Step 6: Integrate with continuous evaluation workflows
For long‑term performance and safety, you’ll want to turn one‑off manual scoring into a continuous process.
Here’s how to do that with Langtrace:
-
Regularly refresh your dataset from new production traces
- Periodically pull in new interactions (e.g., weekly) that represent new patterns and edge cases.
- Retire outdated examples and keep your dataset focused and relevant.
-
Combine manual scoring with automated checks
- For certain criteria (e.g., shallow format checks), you can add automated or LLM‑based evaluators.

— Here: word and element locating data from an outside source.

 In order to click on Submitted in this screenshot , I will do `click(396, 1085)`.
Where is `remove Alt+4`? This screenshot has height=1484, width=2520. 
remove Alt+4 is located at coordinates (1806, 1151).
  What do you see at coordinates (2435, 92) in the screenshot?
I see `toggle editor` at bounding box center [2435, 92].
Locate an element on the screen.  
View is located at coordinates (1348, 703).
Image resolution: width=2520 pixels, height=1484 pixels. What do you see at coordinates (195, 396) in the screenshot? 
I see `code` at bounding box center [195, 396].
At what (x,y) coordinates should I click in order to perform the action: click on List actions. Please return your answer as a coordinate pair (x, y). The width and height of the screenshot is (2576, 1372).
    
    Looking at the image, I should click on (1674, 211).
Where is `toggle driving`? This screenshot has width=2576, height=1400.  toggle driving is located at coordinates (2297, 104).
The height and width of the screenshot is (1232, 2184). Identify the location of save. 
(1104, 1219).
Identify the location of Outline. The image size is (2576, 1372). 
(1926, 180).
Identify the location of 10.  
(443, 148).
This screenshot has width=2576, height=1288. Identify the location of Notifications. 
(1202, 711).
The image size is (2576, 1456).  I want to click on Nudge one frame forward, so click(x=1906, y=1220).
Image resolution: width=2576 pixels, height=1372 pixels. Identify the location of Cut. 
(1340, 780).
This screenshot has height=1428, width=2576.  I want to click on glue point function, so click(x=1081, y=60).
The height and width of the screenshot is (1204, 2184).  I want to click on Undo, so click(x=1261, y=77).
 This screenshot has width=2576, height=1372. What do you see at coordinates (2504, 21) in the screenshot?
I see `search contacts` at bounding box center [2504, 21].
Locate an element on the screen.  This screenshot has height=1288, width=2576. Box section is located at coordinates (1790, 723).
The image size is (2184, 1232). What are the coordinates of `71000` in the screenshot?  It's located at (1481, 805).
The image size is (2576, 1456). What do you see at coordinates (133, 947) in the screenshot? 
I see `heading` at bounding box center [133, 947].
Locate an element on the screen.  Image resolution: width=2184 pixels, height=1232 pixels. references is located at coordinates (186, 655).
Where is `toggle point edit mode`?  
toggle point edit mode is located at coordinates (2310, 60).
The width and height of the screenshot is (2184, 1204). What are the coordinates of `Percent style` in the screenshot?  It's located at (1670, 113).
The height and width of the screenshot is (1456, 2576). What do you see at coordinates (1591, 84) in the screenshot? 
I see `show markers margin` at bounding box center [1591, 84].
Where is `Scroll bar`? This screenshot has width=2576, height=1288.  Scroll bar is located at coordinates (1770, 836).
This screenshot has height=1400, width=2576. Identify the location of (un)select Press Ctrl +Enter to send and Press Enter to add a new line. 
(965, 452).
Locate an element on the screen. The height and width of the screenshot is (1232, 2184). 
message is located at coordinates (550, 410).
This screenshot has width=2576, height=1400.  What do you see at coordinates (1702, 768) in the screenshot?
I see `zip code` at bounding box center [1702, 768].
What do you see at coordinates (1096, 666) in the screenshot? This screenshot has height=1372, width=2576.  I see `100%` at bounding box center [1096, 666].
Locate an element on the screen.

- Use manual scores as the “gold standard” to validate and calibrate automated grading.
-
Track performance over time
- Compare evaluation results across:
- Different model versions
- Prompt changes
- Retrieval strategies or system settings
- Use these trends to measure the impact of every change on real‑world performance.
- Compare evaluation results across:
How this ties back to performance and security
By creating evaluation datasets from production traces and manually scoring them, you’re effectively combining:
- Observability: Langtrace captures detailed traces of how your AI agents behave in real usage.
- Evaluations: You systematically score that behavior against clear criteria for quality and safety.
This combination is the best way to iteratively improve both performance and security of your AI agents with minimal overhead, leveraging Langtrace as the central platform.
Quick checklist
To summarize, here’s a compact checklist you can follow:
- Create a Langtrace project and generate an API key.
- Install the appropriate SDK and instantiate Langtrace with your API key.
- Start collecting production traces from your AI agents.
- Filter and select high‑value traces (core flows, failures, edge cases).
- Convert selected traces into a structured evaluation dataset.
- Define a clear manual scoring rubric (correctness, safety, etc.).
- Manually score outputs in Langtrace and add comments/labels.
- Analyze results to identify patterns and prioritize fixes.
- Re‑run the eval dataset after changes to validate improvements.
- Refresh and expand your dataset over time for continuous evaluation.
Following this workflow will help you turn real‑world usage into a powerful feedback loop, systematically improving your AI agents with Langtrace.